KING-EDWARD, a parish, in the district of Turriff, county of Aberdeen, 5 miles (S. S. E.) from Banff; containing, with the village of Newbyth, 2492 inhabitants. This place, originally Kin-Edart, of which the present name is an obvious corruption, is of some antiquity, and appears to have formed part of the possessions of the family of the Cumyns, earls of Buchan. There are still some remains of their baronial residence, now called King-Edward Castle, situated on a rocky eminence to the south-east of the church, and also of Eden Castle and others; but nothing which can throw any light upon the early history of these fortresses has been recorded. The parish, which is bounded on the west by the river Doveran, is about eleven miles in length, and varies from two to five miles in breadth, comprising 17,500 acres, of which nearly 9500 are arable, 1800 woodland and plantations, and the remainder pasture and meadow, with large portions of moss and waste. The surface is boldly undulated, rising in some parts into considerable elevation, and in others subsiding into low valleys; but there are no hills, properly so called, which attain any remarkable height. The principal river is the Doveran, which for some miles forms the boundary of the parish, and falls into the sea at Banff; it abounds with salmon of excellent quality, and the fisheries produce a good rental to their proprietor. A copious stream called King-Edward burn, of which the chief source is in the parish of Gamrie, intersects this parish from east to west, and flows into the Doveran about a mile to the west of the church.

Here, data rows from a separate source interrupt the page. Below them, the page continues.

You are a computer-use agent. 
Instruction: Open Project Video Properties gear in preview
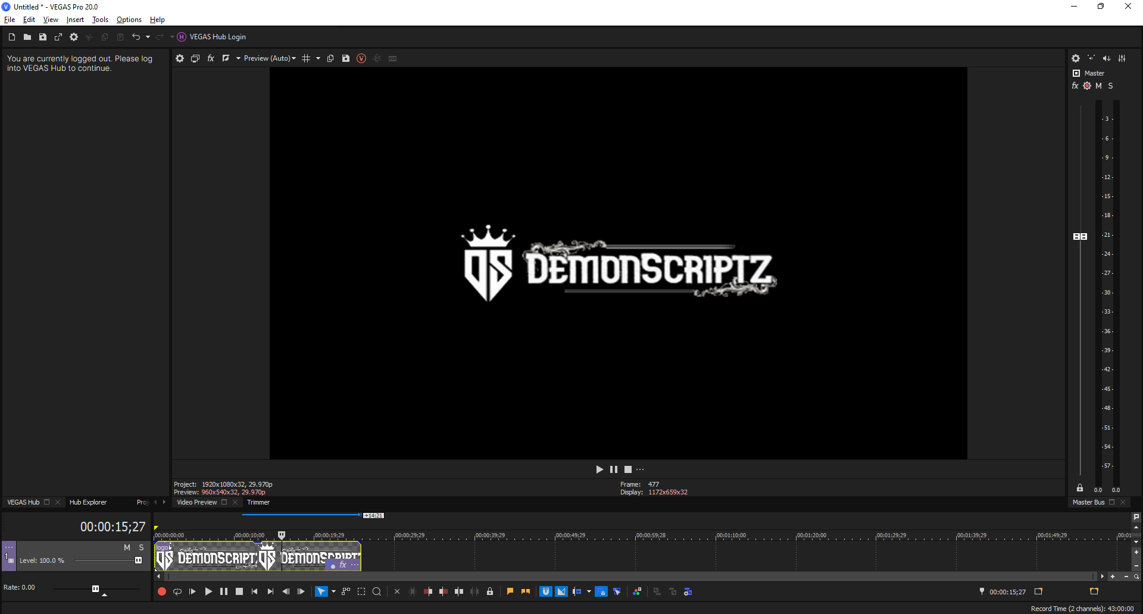180,58
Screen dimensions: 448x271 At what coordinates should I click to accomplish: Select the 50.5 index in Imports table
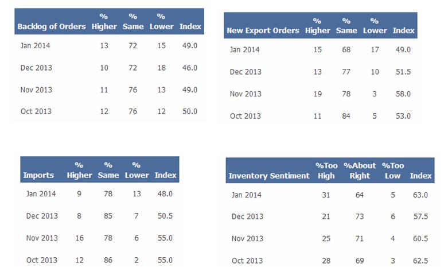click(x=165, y=215)
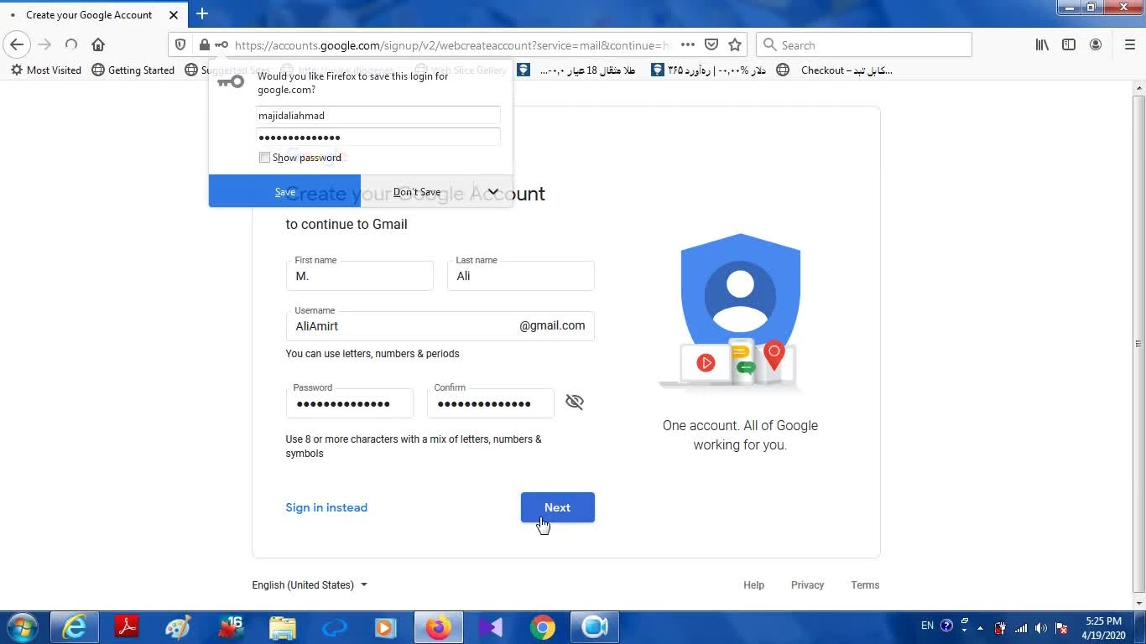Screen dimensions: 1146x644
Task: Click the Firefox home icon
Action: point(98,45)
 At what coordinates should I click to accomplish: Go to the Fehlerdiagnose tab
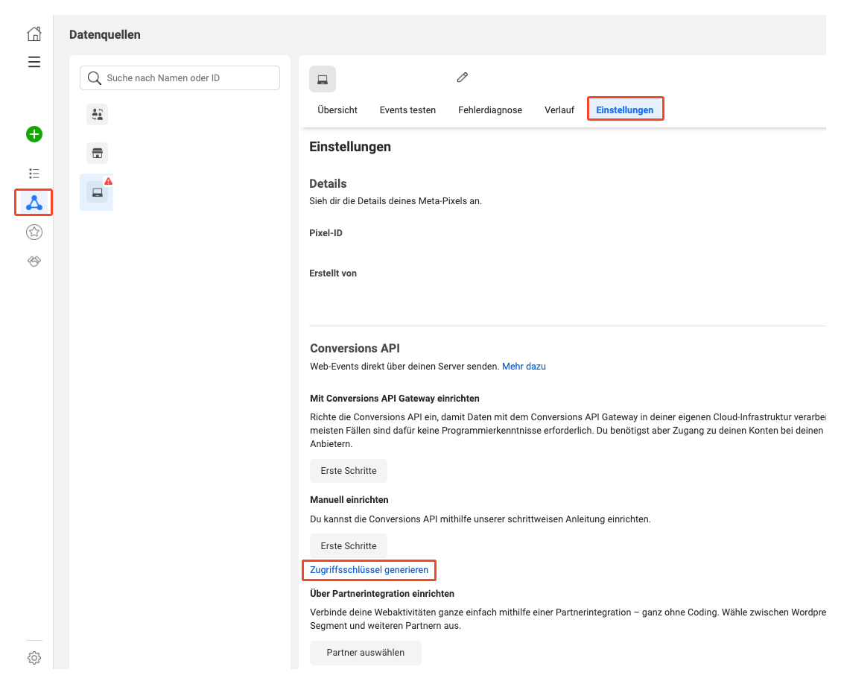coord(489,110)
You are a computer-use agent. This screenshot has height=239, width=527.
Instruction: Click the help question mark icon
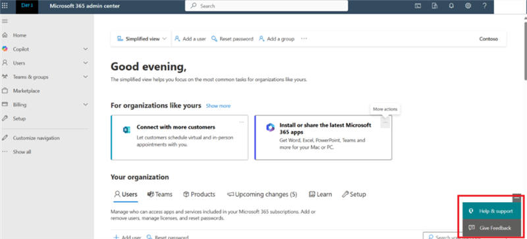coord(484,6)
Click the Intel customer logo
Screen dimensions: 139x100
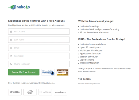pos(30,92)
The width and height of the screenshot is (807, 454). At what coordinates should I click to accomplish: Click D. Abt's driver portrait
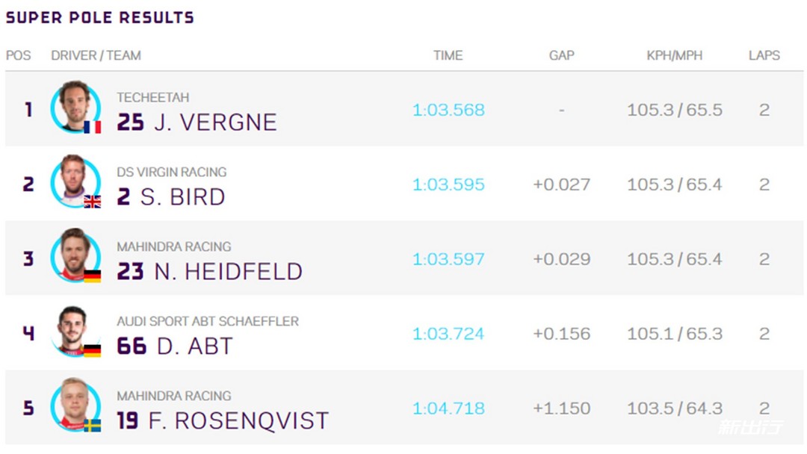point(75,331)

   The soil is very various. The higher grounds are in general mossy, resting on a bed of clay or gravel; in the low grounds, and especially along the banks of the Doveran, the soil is principally alluvial, and very fertile; in other parts is a black loam, resting on beds of rock or gravel. The chief crops are, oats, barley, potatoes, and turnips, with the usual grasses; very little wheat is raised. The system of husbandry has been greatly improved; and a due rotation of crops is observed, according to the nature of the soil. Trenchploughing and surface-draining have been for some years in practice, by which the lands have been rendered much more productive; the fields have been inclosed; and the fences, partly of stone and partly of thorn, are kept in good repair. The farm-buildings, also, have been made more comfortable and commodious; and all the more recent improvements in the construction of agricultural implements have been generally adopted. The cattle are of the Aberdeenshire or Buchan breed, with a few of the Teeswater, and some of the short-horned breed from Yorkshire, recently introduced; the sheep are of the Highland and Leicestershire breeds, and great attention is paid to them. The plantations consist of Scotch fir, interspersed with spruce fir, larch, ash, beech, oak, plane, and chesnut; they are of considerable extent, and in a thriving state. The principal substrata are, red sandstone, greywacke, and clayslate; and iron-ore is supposed to exist. The greywacke and the red sandstone are both quarried; and the latter, which is found in the eastern parts, is in extensive operation. The rateable annual value of KingEdward is £6103. The mansions are, Montcoffer House, the property of the Earl of Fife, a handsome modern building, beautifully situated near his lordship's park of Duff, which is partly in this parish; Eden House and Byth House, also modern mansions, finely situated; and Craigston Castle, a venerable ancient structure, seated in grounds tastefully embellished. The village of Newbyth, which is separately described, is at the southeastern extremity of the parish. Facility of communication is maintained by excellent roads, of which the turnpike-road from Aberdeen to Banff intersects the western portion of the parish; and by bridges over the various streams, kept in good repair.
   The ecclesiastical affairs are under the superintendence of the presbytery of Turriff and synod of Aberdeen. The minister's stipend is £204. 7. 10., with a manse, and a glebe valued at £15 per annum; patron, the Crown. The church, a plain structure built in 1621, contains 550 sittings. A chapel of ease in connexion with the Established Church has been erected in the village of Newbyth; it is a neat structure containing 400 sittings. There is a place of worship in the parish for Independents. The parochial school is well attended; the master has a salary of £34, with a house and garden, and the fees average about £10 per annum: he has also a portion of the Dick bequest. With the exception of the ruins of King-Edward Castle, there are no relies of antiquity of any historical importance. In a semicircular arch on the north wall of the church, is a monument inscribed to the memory of his mother by John Urquhart, tutor of Cromarty in 1599; and in the Craigston aisle of the church, are monuments to the same John Urquhart and others of the Urquhart family. The distinguished characters connected with KingEdward have been, Dr. William Guild, minister of the parish, and afterwards principal of King's College, Aberdeen, and the founder of an hospital in that city for the incorporated trades; Sir Thomas Urquhart, author of the Jewel, who, jointly with Dr. Guild, presented a service of communion plate to the church; and Sir Whitelaw Ainslie, author of Materia Indica.

A Topographical dictionary of Scotland. . 1856.